Vietnamese Response to Early French Moves in Vietnam
According to Vietnamese government sources: "French imperialism, then in full expansion, was attacking a decaying feudal monarchy. The Nguyen dynasty, which had ascended the throne after repressing a large-scale uprising, restored the feudal system and all of its repressive institutions. Peasant revolts, however, continued unabated, driving an administrative apparatus, essentially made up of a body of mandarins trained in very conservative and ritualistic Confucian ideology and duplicated in the villages by a body of nobles born into the landlord class, into a tight corner. With a rudimentary infrastructure, the royal court was unable to effectively rule over a territory stretching from north to south for more than 2,000 kilometers . It was in the most vulnerable part, the south, that the French colonialists began their aggression. [Source: Vietnamtourism. com, Vietnam National Administration of Tourism ~]
Faced with French invasion, the Vietnamese side split into two opposing parties, one arguing for compromise and the other for resistance. The king and high-ranking court dignitaries were afraid of the modern weapons used by the French. They were also misled as to the objectives of the French, believing that the French, having come from so far away, were thinking less about conquering the country than of obtaining trade concessions. Moreover, the Nguyen monarchy, constantly suppressing internal revolts, neither wanted to nor was able to mobilize all the nation's energies to oppose the aggression. All this prompted the king and court dignitaries to implement a policy of hoa nghi (peace and negotiation). ~
Final Phase of the French Takeover of Vietnam
The French initially set up shop in Saigon in 1859. For about a decade they confined most of their activities to southern Vietnam while the Vietnamese emperor ruled from Hue. In 1873, French gunboats sailing up the Red River and captured the Hanoi citadel. Northern Vietnam was thrown into anarchy until the French seized Hanoi in 1882. In 1883, a few weeks after Tu Duc's death, the French attacked Da Nang and captured Hue after a bloody battle and imposed a Treaty of Protectorate.
The final stage of in French colonization began in 1872, when Jean Dupuis, a merchant seeking to supply salt and weapons to a Yunnanese general via the Red River, seized the Hanoi Citadel. Captain Francis Garnier, ostensibly dispatched to rein in Dupuis, instead took over where Dupuis left off and began a conquest of the North. [Source: Lonely Planet]
The 1873 storming of the citadel of Hanoi, led by French naval officer Francis Garnier, had the desired effect of forcing Tu Duc to sign a treaty with France in March 1874 that recognized France's "full and entire sovereignty" over Cochinchina, and opened the Red River to commerce.
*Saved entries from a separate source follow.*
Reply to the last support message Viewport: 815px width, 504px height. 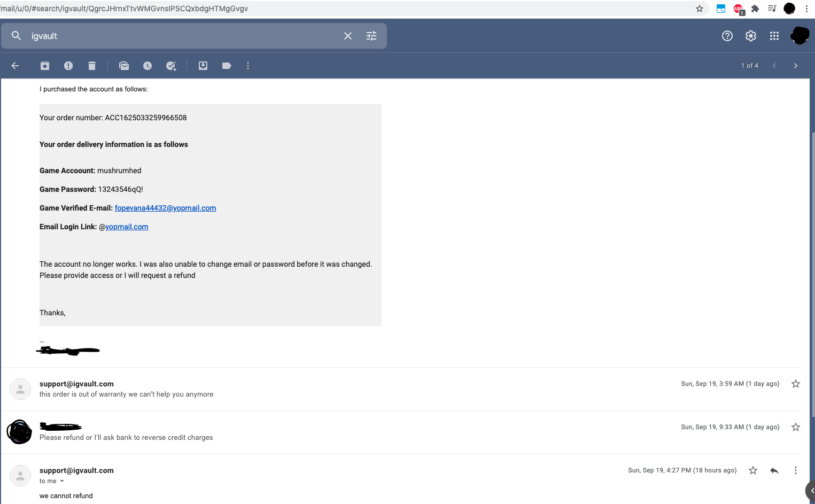click(x=774, y=470)
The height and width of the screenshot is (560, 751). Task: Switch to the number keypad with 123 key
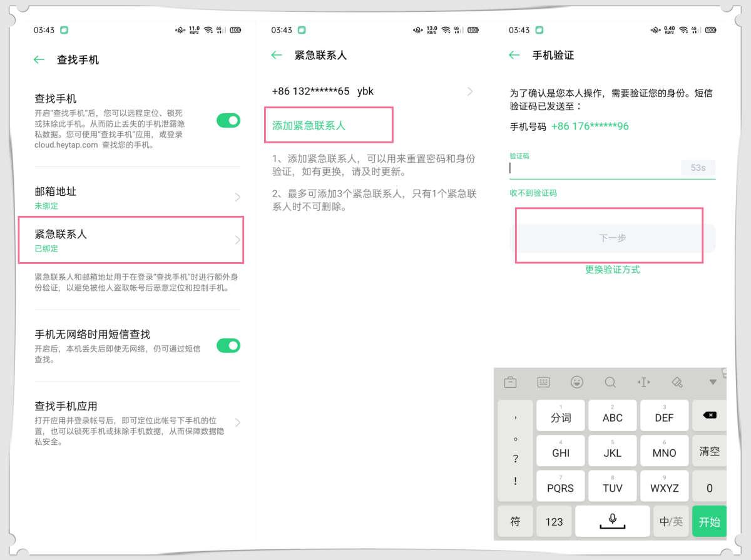pos(554,521)
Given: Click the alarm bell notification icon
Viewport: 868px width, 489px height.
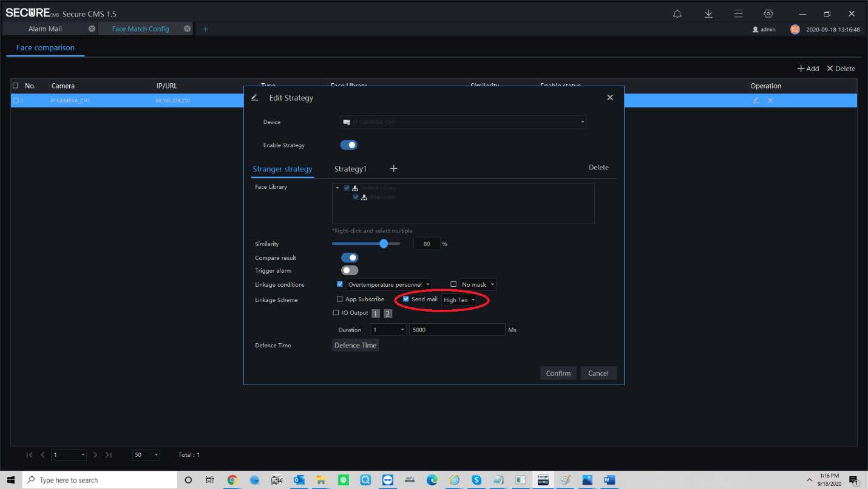Looking at the screenshot, I should pos(677,14).
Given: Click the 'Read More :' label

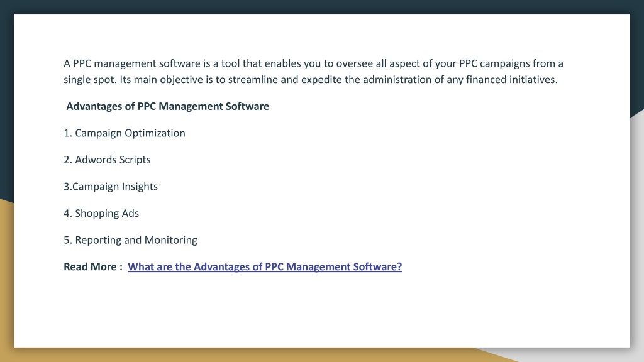Looking at the screenshot, I should tap(93, 266).
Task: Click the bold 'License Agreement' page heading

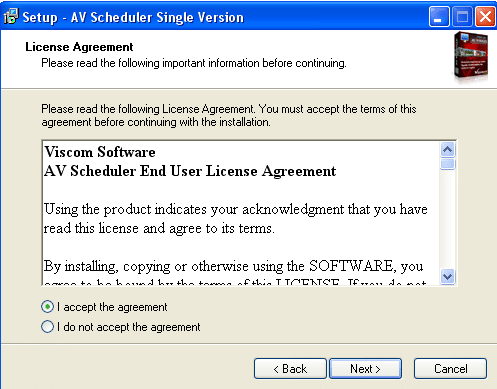Action: pos(79,47)
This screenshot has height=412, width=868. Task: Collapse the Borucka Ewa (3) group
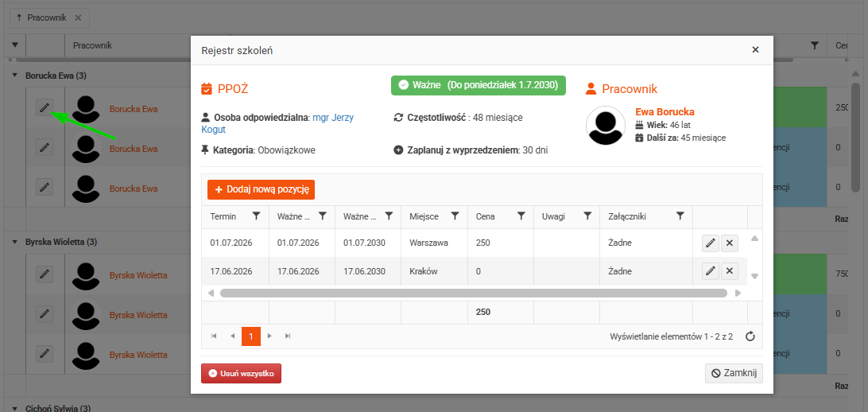(x=15, y=76)
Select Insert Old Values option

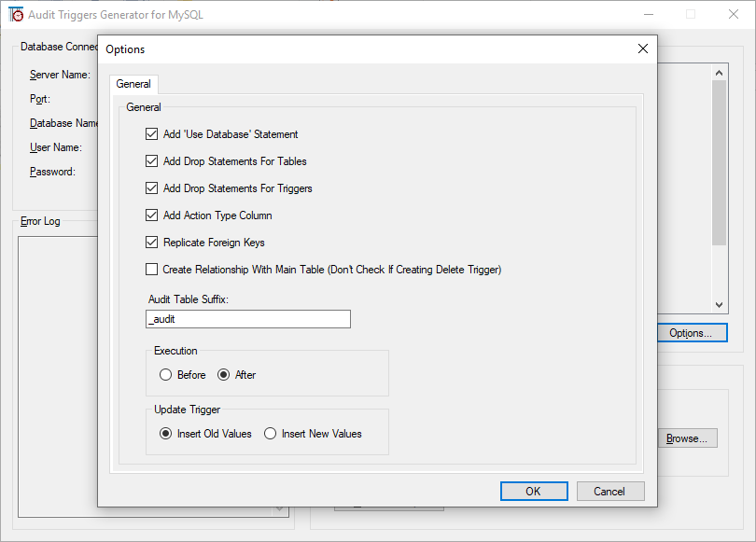coord(165,432)
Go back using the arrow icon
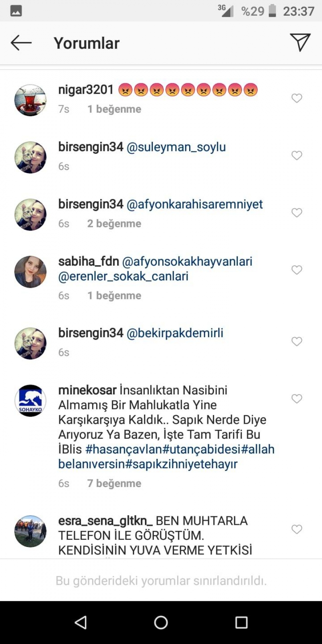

In an attempt to secure Tonkin, Garnier was killed and his forces defeated in a battle with Vietnamese regulars and Black Flag forces. The latter were Chinese soldiers, who had fled south following the Taiping Rebellion in that country and had been hired by the Hue court to keep order in Tonkin. [Source: Library of Congress *]
In April 1882, a French force again stormed the citadel of Hanoi, under the leadership of naval officer Henri Riviere. Riviere and part of his forces were wiped out in a battle with a Vietnamese-Black Flag army, a reminder of Garnier's fate a decade earlier. While Garnier's defeat had led to a partial French withdrawal from Tonkin, Riviere's loss strengthened the resolve of the French government to establish a protectorate by military force. Accordingly, additional funds were appropriated by the French Parliament to support further military operations, and Hue fell to the French in August 1883, following the death of Tu Duc the previous month.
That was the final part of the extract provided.